DNS (Domain Name System) is like the phone book of the internet. We type google.com, and DNS figures out the IP address (like 142.250.80.46) so our browser knows where to connect.

Without DNS, we’d have to memorize IP addresses for every website. Nobody wants that.

The Resolution Flow

When we type a URL in the browser, here’s what happens behind the scenes:

DNS Resolution Flow
1 Browser cache → already visited this site? ✓ done
2 OS cache → checked /etc/hosts and system cache ✓ done
3 Recursive Resolver → ISP or configured DNS (8.8.8.8, 1.1.1.1) ✓ if cached
4 Root Server → "I don't know, but ask the .com TLD server"
5 TLD Server (.com) → "Ask the authoritative server for google.com"
6 Authoritative Server → "google.com is 142.250.80.46" 🎯
Result gets cached at each level so the next lookup is faster

Most lookups never reach step 4 because caching is aggressive. The resolver already knows the answer from previous queries.

DNS Record Types

These are the building blocks of DNS configuration.

RecordPurposeExample
AMaps domain to IPv4 addresspman47.cc → 144.24.126.230
AAAAMaps domain to IPv6 addresspman47.cc → 2001:db8::1
CNAMEAlias pointing to another domainwww.pman47.cc → pman47.cc
MXMail server for the domainpman47.cc → mail.pman47.cc (priority 10)
TXTArbitrary text (SPF, DKIM, verification)v=spf1 include:_spf.google.com ~all
NSWhich nameservers are authoritativepman47.cc → ns1.hostinger.com

A CNAME can’t coexist with other records on the same name. So we can’t have a CNAME at the root domain (pman47.cc) — only on subdomains (www.pman47.cc). Some providers offer “ALIAS” or “ANAME” records to work around this.

TTL — Time to Live

Every DNS record has a TTL (in seconds) that tells caches how long to keep the answer.

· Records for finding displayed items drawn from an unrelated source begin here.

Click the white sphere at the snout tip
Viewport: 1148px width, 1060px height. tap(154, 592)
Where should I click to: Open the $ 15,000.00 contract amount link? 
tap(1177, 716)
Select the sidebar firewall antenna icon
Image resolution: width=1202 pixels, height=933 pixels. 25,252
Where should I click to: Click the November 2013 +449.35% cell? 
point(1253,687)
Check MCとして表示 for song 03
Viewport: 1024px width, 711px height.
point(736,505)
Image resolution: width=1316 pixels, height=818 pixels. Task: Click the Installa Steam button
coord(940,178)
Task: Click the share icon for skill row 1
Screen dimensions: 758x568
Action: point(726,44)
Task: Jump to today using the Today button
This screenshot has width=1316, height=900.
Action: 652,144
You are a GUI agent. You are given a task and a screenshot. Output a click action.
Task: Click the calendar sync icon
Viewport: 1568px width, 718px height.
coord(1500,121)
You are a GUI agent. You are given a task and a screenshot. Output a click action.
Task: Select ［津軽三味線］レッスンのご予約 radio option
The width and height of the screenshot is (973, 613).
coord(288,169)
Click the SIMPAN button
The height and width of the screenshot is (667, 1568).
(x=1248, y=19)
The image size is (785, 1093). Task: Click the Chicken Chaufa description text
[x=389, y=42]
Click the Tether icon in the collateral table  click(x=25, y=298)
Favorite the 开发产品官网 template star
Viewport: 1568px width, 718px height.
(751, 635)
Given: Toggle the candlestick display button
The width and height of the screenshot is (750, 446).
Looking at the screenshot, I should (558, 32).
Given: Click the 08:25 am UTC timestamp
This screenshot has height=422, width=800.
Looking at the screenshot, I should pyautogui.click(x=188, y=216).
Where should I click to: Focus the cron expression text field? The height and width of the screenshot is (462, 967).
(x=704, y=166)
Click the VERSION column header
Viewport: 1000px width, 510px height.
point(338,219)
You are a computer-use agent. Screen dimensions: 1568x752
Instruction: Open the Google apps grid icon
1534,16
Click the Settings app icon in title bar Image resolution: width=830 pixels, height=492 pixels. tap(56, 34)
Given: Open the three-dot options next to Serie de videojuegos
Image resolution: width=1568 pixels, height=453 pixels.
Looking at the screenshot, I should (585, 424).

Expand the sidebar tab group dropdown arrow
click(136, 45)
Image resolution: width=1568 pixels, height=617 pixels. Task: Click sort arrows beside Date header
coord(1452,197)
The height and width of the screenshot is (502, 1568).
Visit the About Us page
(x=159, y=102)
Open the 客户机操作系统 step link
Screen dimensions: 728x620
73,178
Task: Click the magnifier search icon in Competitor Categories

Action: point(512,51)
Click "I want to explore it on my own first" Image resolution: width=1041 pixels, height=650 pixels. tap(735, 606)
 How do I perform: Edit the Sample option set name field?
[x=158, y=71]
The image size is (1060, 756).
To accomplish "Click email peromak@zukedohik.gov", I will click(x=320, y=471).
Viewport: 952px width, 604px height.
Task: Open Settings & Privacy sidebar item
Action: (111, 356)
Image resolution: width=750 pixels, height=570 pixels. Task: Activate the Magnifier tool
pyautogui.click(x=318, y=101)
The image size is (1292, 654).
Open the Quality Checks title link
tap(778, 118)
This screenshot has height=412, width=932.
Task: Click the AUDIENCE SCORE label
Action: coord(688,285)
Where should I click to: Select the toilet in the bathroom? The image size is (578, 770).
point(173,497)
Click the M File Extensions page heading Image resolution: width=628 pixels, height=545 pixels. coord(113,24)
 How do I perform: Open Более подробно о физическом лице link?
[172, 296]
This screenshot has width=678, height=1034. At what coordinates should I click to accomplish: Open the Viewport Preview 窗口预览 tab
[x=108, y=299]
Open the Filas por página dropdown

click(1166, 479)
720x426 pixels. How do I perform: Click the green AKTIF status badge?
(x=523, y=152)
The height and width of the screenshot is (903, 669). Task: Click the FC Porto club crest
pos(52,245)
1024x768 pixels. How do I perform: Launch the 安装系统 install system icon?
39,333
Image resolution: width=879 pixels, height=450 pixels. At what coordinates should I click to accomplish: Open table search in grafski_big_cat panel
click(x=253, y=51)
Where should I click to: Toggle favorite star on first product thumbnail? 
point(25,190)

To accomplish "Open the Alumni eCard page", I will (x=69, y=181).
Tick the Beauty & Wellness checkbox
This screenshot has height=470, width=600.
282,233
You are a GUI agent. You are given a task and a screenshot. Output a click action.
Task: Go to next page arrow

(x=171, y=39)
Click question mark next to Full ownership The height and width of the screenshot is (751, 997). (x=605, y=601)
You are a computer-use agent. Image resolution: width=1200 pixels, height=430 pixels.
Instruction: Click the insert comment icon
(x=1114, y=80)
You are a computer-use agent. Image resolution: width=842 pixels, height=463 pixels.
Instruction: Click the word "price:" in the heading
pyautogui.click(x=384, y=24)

  • TTL 300 → cache for 5 minutes (good for records we might change)
  • TTL 86400 → cache for 24 hours (good for stable records)
  • Before a migration, lower the TTL to 60-300 so changes propagate fast

DNS Lookup Commands

dig and nslookup are our go-to tools for DNS debugging.

# dig — the gold standard
dig pman47.cc                    # query A record
dig pman47.cc AAAA               # query IPv6 record
dig pman47.cc MX                 # query mail records
dig pman47.cc +short             # just the IP, no extra info
dig @8.8.8.8 pman47.cc          # query using Google's DNS

# nslookup — simpler alternative
nslookup pman47.cc
nslookup -type=MX pman47.cc
# Trace the full resolution path
dig pman47.cc +trace

# Check all record types
dig pman47.cc ANY +short

Common DNS Gotchas

  • Propagation delay — DNS changes can take minutes to hours to spread worldwide because of caching. Lower the TTL before making changes.
  • CNAME at root — Most providers don’t allow it. Use an A record for the naked domain.
  • /etc/hosts — Local override file. The OS checks this before DNS. Useful for testing: 127.0.0.1 myapp.local.
  • DNS caching — If things look wrong after a change, flush the local cache: sudo systemd-resolve --flush-caches (Linux) or sudo dscacheutil -flushcache (macOS).

In simple language, DNS is just a giant distributed phone book. We give it a name, it gives us back a number. The whole system is designed to be fast (caching) and reliable (multiple levels of servers).